Egli, poi, amava quella famiglia
di amore divino, e la sottoponeva alla prova del dolore; l’amava e
la metteva nelle circostanze di fare un atto di fede più cieca e più
completa in Lui. Quella morte doveva servire alla
glorificazione del Figlio di Dio, ossia
a rivelarne ancora una volta la potenza innanzi al popolo e – come
dice Andrea Cretese (in Catena) –, alla glorificazione dolorosa
della croce, perché la risurrezione clamorosa che la seguì, fu per
il sinedrio il pretesto per decidere e stabilire la morte di Gesù;
ora questi, per raggiungere fini tanto grandi, volle anche il
concorso della fede e della pena della famiglia che prediligeva.
È il modo di operare di Dio che
noi dobbiamo solo adorare: rassicurò la famiglia per non
disorientarla in un momento di scoraggiamento; la morte del fratello
amato fu accompagnata così da un barlume di speranza che la rese
meno atroce fino all’ultimo; poi, nell’improvvisa delusione, Gesù
raccolse come gemma preziosa il dolore delle sorelle del morto, e lo
raccolse come concorso alla gloria di Dio; infine, andando di persona
nella loro casa, utilizzò la morte per esigere da loro una fede più
viva, e donò loro una consolazione immensa che le ripagò ad usura
della prova. Se avessimo un pochino di fiducia in più in Dio, non
staremmo a cavillare sulle tenebre che crediamo scorgere nella sua
parola, ma l’adoreremmo in pace, attendendo i suoi tempi e i suoi
momenti.
Gesù decide di andare da Lazzaro
Gesù voleva bene a Marta, a
Maria sua sorella e a Lazzaro. Era
una famiglia della quale poteva fidarsi, una famiglia che aveva in
Lui una fede vera e soprannaturale, benché forse ancora un po’
deficiente. La prova la scosse, senza dubbio, perché vide fallita
una sua rassicurazione, ma la stessa scossa servì poi a fortificarla
e ad ingigantirla, essendo scritto che virtus
in infirmitate perficitur.
Quando Gesù seppe che Lazzaro
era infermo, si fermò ancora due giorni nella Perèa dove si
trovava, per evangelizzare e curare il popolo che gli si affollava
d’intorno. Dovette far forza al suo tenerissimo Cuore, per così
dire, perché Egli conosceva bene che Lazzaro era morto, ma con la
sua amorosa e invisibile misericordia, sostenne da lontano le
desolate sorelle del defunto. I giorni che passarono dalla morte alla
risurrezione di Lazzaro servirono, poi, a far meglio rifulgere il
miracolo che voleva fare. Dopo due giorni, cominciò ad accennare ai
discepoli la necessità che aveva di ritornare in Galilea. Essi erano
spaventati dalle minacce del sinedrio e del popolo, e Gesù volle
predisporli per non agitarli, dicendo loro: Andiamo
di nuovo nella Giudea.

#####

> _COMPITI_:
[1] Secondo il brano su Lazzaro, per quanti giorni Gesù rimase ancora nella Perèa dopo aver saputo che Lazzaro era infermo?
[2] Estrai senza modifiche dai record la parte che si apre con la riga contenente "pixels, height=693 pixels." e si chiude con quella contenente "caption-text: and with a follower load of 400 N during… is", entrambe incluse. Lascia fuori le immagini.

> _DATI DELL'ESERCIZIO_:

#####

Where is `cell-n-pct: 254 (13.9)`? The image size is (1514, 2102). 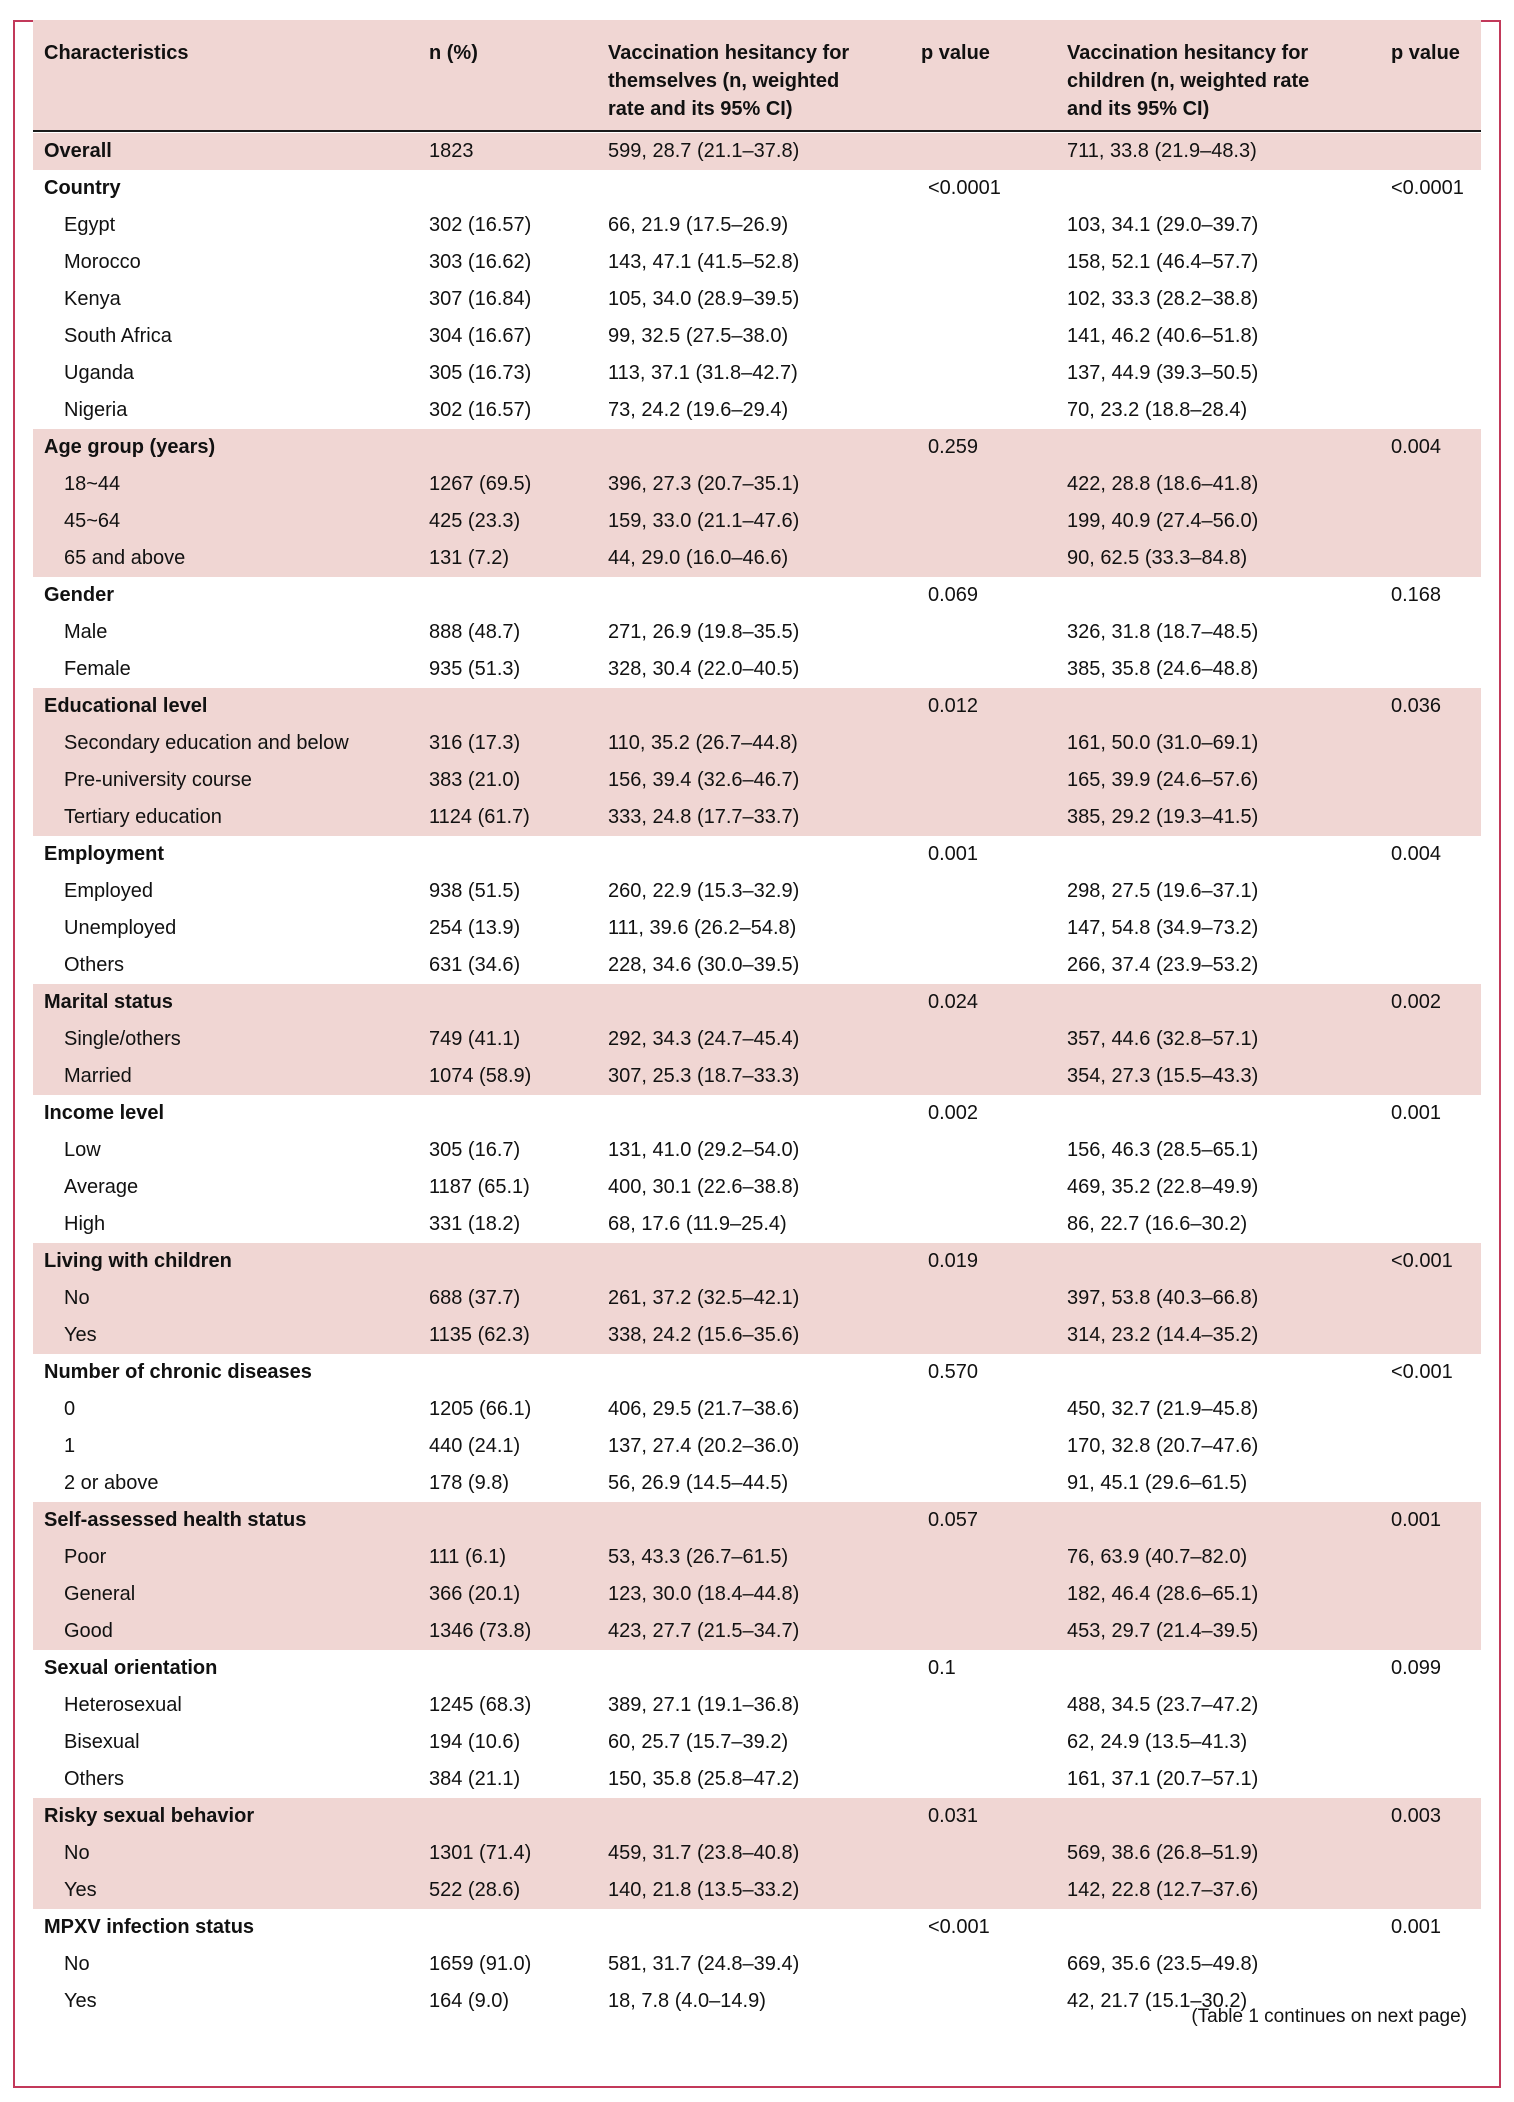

#####

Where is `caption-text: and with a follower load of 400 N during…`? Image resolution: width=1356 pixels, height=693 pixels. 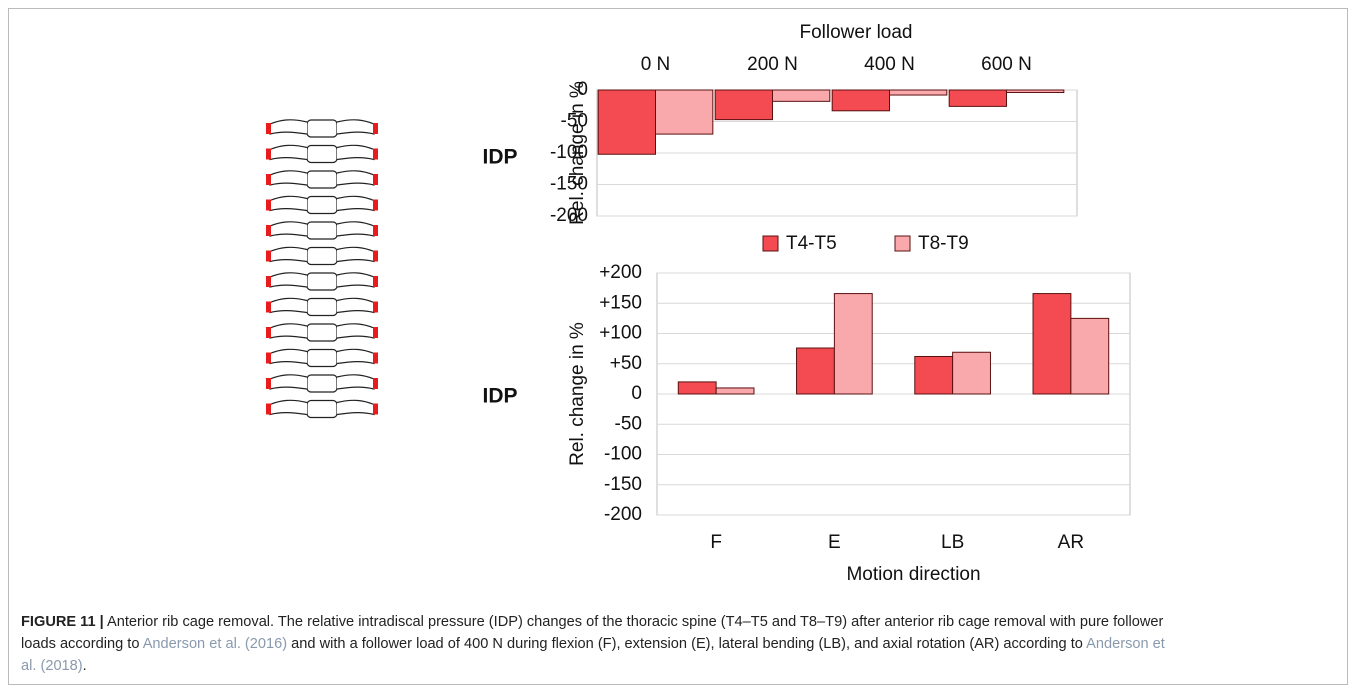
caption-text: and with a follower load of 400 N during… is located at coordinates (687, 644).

#####

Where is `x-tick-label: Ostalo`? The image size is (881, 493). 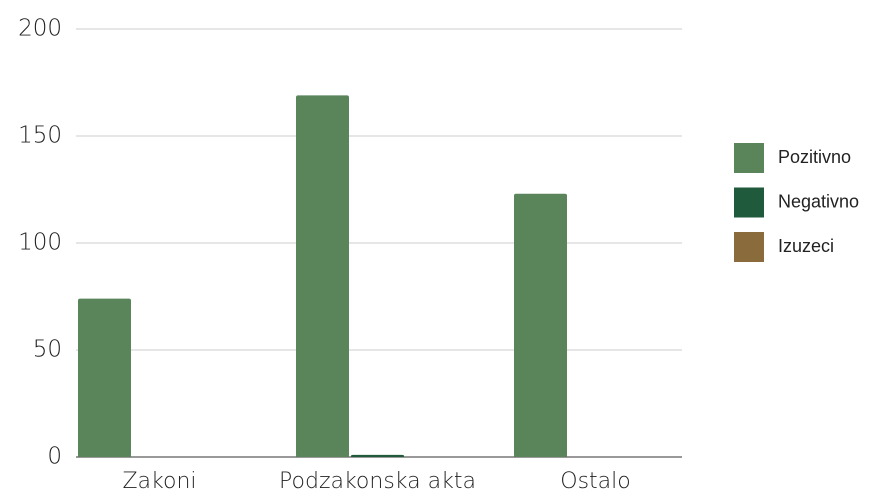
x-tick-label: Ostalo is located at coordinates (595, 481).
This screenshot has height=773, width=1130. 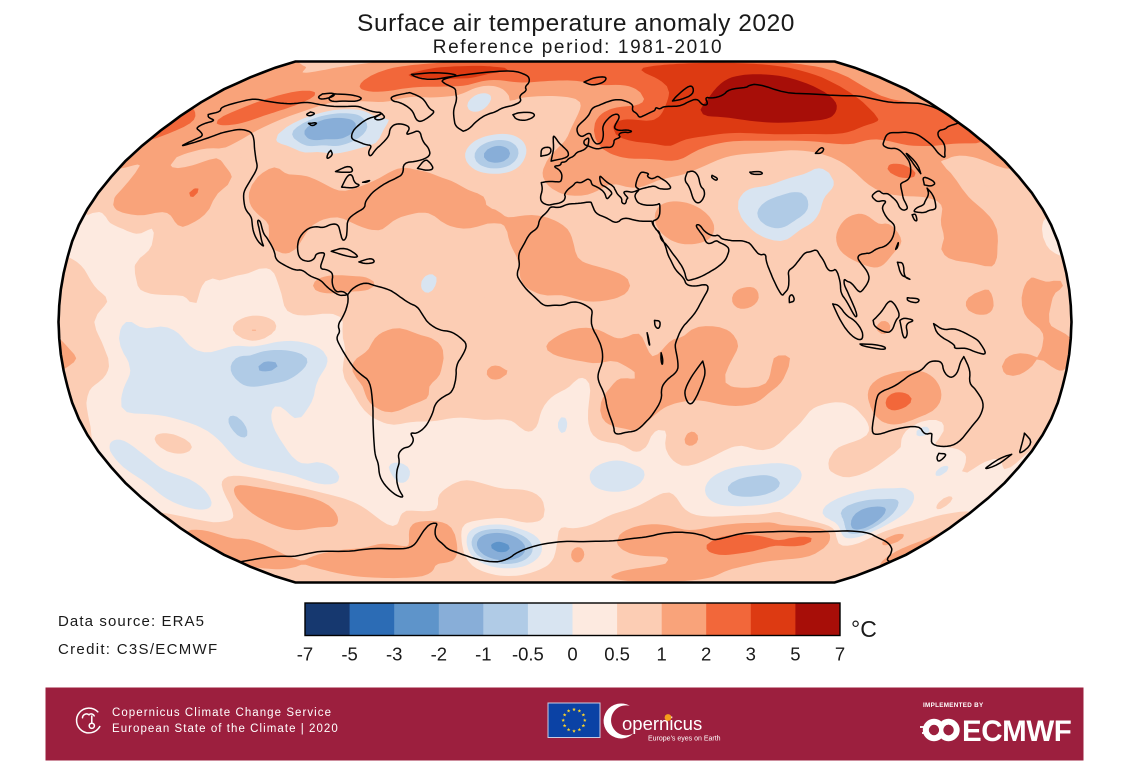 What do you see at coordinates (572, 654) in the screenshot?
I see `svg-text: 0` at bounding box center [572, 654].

#####

> _RISULTATI DELL'ESERCIZIO_:
[1] Due giorni.

[2]
Where is `caption-text: and with a follower load of 400 N during…`? Image resolution: width=1356 pixels, height=693 pixels. 
caption-text: and with a follower load of 400 N during… is located at coordinates (687, 644).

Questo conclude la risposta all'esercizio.